Since her big break in “Scary Movie” eight years ago, Anna Faris has appeared in about a dozen comedies, usually as a ditzy blonde, a vain prima donna (she was a scene-stealer in “Lost in Translation”), or a combination thereof. And while the movies themselves have varied in quality, one thing has unified them: Anna Faris is always outstanding.
More people should be singing this woman’s praises. Like Goldie Hawn, to whom she has been compared, Faris can be sexy, funny, AND — and this is the rare part — sexy and funny at the same time. She’s physically beautiful, yet unafraid to perform wild acts of humiliating slapstick and general buffoonery. She has impeccable timing and natural comic instincts. Her failure to appear in many “respectable” comedies thus far is probably why she hasn’t become the superstar she deserves to be.
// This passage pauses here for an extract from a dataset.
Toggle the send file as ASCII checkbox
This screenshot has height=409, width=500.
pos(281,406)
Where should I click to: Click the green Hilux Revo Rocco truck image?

I hope someone wises up and puts her in something brilliant.
In the meantime, there’s “The House Bunny,” an agreeable distaff comedy from the writers of “Legally Blonde” and “10 Things I Hate About You” that benefits immeasurably from Faris’ efforts. (She served as one of the film’s executive producers, too.) It was directed by Fred Wolf, who made this year’s lazy “Strange Wilderness,” and produced, believe it or not, by Adam Sandler’s production company. It is a bizarre world we live in.
Faris plays Shelley, a Playboy Bunny exiled from Hefner’s mansion when she hits the ripe age of 27 (“59 in bunny years,” she’s informed), whereupon she wanders, despondent, onto a Los Angeles university’s Greek row and becomes house mother for a sorority of misfits. The seven Zeta girls are geeky, slovenly, sour, or in some other way different from the norm and thus cannot attract enough new pledges to keep their charter. Their leader, Natalie (Emma Stone), is a nerdy bookworm (“Why do everyone’s eyes glaze over when I talk?) who recognizes that Shelley is a boy magnet, and that if guys start hanging out at the Zeta house, girls will want to become Zetas.
You know the drill from here: Shelley teaches the girls how to break out of their shells and be more confident, and gives them fashion makeovers. (On using makeup: “We must highlight your eyes. The eyes are the nipples of the face.”) The girls teach Shelley how to relate to men in ways other than flirting with them. The sorority of mean girls down the street will try to thwart their plans, jealous of the Zetas’ newfound popularity, and the Zetas will accidentally become the vapid mean girls they used to hate before realizing their error and finding a happy medium between antisocial and shallow.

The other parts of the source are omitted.